In a 50-page report, the Senate GOP laid out a series of recommendations to change New York’s tax policy, including a permanent 2-percent annual spending cap on the state budget and a requirement that any surplus be put to reducing taxes.
The plan, which was released Tuesday after the Republicans held a series of hearings across the state, also recommended reducing the state’s corporate tax rates and adjusting income-tax brackets each year for inflation. A surcharge on utilities would expire by 2017 under the plan, while the state’s estate tax would be scaled back significantly.
“We are proposing a plan to greatly reduce the tax burden on New Yorkers at every level, making it more competitive for businesses to locate and grow here,” Senate GOP Leader Dean Skelos, R-Nassau County, said in a statement. “There is nothing more progressive than empowering the private sector to create good-paying jobs.”

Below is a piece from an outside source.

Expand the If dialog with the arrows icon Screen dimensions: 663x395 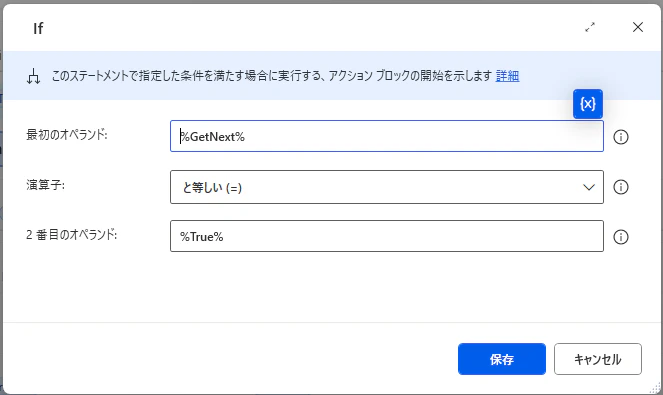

Several progressive and labor-backed organizations had a different take. In their own series of recommendations, the groups — including New Yorkers for Fiscal Fairness and the Fiscal Policy Institute — issued a five-point plan they said would close loopholes in the corporate tax code and re-structure the state’s income tax rates.
Specifically, the plan would call for creating new income tax brackets for the state’s highest earners while cracking down on corporate taxpayers and creating greater oversight for economic-development incentives. From that, the plan would increase aid to local governments and institute a “circuit breaker” — a property-tax break for households whose taxes take up a certain percentage of their income.
Ron Deutsch, executive director of New Yorkers for Fiscal Fairness, said he expects the state’s tax policy to be a major topic of discussing when lawmakers return to the state Capitol in 2014. Cuomo’s Tax Reform and Fairness Commission released its recommendations last week, and a separate Cuomo panel looking at potential tax cuts is expected to release its findings next month.
“There’s a dynamic where we’re talking about the tax system — and the fairness and adequacy of our tax system — moreso than we have in quite a while,” Deutsch said. “I think this debate is going to be front and center along with the fact that we’re under-funding our schools and our municipalities.”